[Modified based on the admirable answer from PSidom]
Using groupby()
is the key point indeed, but it might be confusing not to mention what bfill()
does as it's not doing what you actually think it does.
Let's take a quick glance at the doc here.
Instead of back filling the data like what the OP wants, it actually just fill in the missing data with non-missing data in the next column.
It works great with groupby()
in this case, while you also need to do groupby('*your group*').ffill()
for forward filling in case that the data you have are more complicated.
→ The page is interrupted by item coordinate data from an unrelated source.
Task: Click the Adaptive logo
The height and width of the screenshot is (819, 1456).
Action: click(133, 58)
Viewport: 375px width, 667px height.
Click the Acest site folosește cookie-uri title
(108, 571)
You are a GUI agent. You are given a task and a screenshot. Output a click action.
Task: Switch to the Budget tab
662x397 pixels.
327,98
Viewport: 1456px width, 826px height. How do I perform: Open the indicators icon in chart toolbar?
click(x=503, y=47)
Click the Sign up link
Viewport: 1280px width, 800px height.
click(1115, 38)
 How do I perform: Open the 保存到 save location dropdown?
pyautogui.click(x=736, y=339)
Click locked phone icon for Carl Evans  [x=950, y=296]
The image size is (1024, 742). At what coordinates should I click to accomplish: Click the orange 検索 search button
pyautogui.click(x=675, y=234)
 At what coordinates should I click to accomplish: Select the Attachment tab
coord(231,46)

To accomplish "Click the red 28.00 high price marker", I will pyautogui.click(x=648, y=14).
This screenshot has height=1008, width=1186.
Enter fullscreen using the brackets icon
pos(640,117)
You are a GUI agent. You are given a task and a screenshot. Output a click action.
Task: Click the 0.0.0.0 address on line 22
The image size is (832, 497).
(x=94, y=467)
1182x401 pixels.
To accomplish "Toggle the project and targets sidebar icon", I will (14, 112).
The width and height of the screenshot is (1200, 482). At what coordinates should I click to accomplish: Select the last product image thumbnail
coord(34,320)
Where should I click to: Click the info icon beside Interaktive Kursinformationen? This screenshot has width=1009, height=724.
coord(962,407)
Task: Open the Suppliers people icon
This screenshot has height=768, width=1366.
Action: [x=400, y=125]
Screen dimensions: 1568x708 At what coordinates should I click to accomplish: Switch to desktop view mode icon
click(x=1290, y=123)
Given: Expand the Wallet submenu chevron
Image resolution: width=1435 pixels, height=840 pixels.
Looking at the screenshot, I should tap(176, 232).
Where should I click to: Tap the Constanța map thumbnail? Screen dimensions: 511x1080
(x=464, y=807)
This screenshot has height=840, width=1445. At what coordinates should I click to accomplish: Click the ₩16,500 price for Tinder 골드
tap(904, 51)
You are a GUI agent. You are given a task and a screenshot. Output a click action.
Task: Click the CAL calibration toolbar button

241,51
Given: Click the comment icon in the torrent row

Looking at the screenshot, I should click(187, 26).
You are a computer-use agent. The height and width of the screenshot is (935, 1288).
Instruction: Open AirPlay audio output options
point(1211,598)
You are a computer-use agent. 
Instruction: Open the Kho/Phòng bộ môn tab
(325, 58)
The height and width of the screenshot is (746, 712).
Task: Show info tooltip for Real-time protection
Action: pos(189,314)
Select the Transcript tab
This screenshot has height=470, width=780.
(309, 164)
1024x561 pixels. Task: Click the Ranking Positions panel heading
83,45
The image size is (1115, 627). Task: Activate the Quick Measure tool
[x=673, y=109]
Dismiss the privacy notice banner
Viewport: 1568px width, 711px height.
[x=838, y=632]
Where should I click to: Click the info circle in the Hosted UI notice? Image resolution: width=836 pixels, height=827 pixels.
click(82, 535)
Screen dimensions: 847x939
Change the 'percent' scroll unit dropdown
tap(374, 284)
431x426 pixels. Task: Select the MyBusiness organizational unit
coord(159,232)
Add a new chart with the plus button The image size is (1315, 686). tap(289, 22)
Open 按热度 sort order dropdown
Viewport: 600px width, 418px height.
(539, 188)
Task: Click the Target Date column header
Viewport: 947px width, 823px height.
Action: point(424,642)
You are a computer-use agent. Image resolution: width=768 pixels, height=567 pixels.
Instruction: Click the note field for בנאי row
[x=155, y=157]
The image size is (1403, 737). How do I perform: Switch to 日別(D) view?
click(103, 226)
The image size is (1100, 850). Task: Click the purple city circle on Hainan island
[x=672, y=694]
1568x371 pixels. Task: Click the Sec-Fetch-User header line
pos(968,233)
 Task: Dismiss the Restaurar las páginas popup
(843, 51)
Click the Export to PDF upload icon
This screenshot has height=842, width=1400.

For further illustration, let's modify your data like this:
import numpy as np
import pandas as pd
raw_data = {'surface': [np.nan, np.nan, 'round', 'square', np.nan, np.nan, np.nan, np.nan],
'city': ['San Francisco', 'Miami', 'San Francisco', 'Miami', 'Miami', 'Miami', 'San Francisco', 'Miami']}
df = pd.DataFrame(raw_data, columns = ['surface', 'city'])
df
# surface city
#0 NaN San Francisco
#1 NaN Miami
#2 round San Francisco
#3 square Miami
#4 NaN Miami
#5 NaN Miami
#6 NaN San Francisco
#7 NaN Miami
With only df.groupby('city').bfill()
, you'll got:
df2 = df.groupby('city').bfill()
df2
# surface city
#0 round San Francisco
#1 square Miami
#2 round San Francisco
#3 square Miami
#4 NaN Miami
#5 NaN Miami
#6 NaN San Francisco
#7 NaN Miami
See what is going on there? bfill()
did the job in row 0 and 1, but remain row 4 ~ 7 unchanged. You should use both bfill()
and ffill()
instead. Maybe something like this:
df3 = df2.groupby('city').ffill()
df3
# surface city
#0 round San Francisco
#1 square Miami
#2 round San Francisco
#3 square Miami
#4 square Miami
#5 square Miami
#6 round San Francisco
#7 square Miami
To be noticed, you shouldn't use something like df.groupby('city').bfill().ffill()
. It'll fill in something wrong there.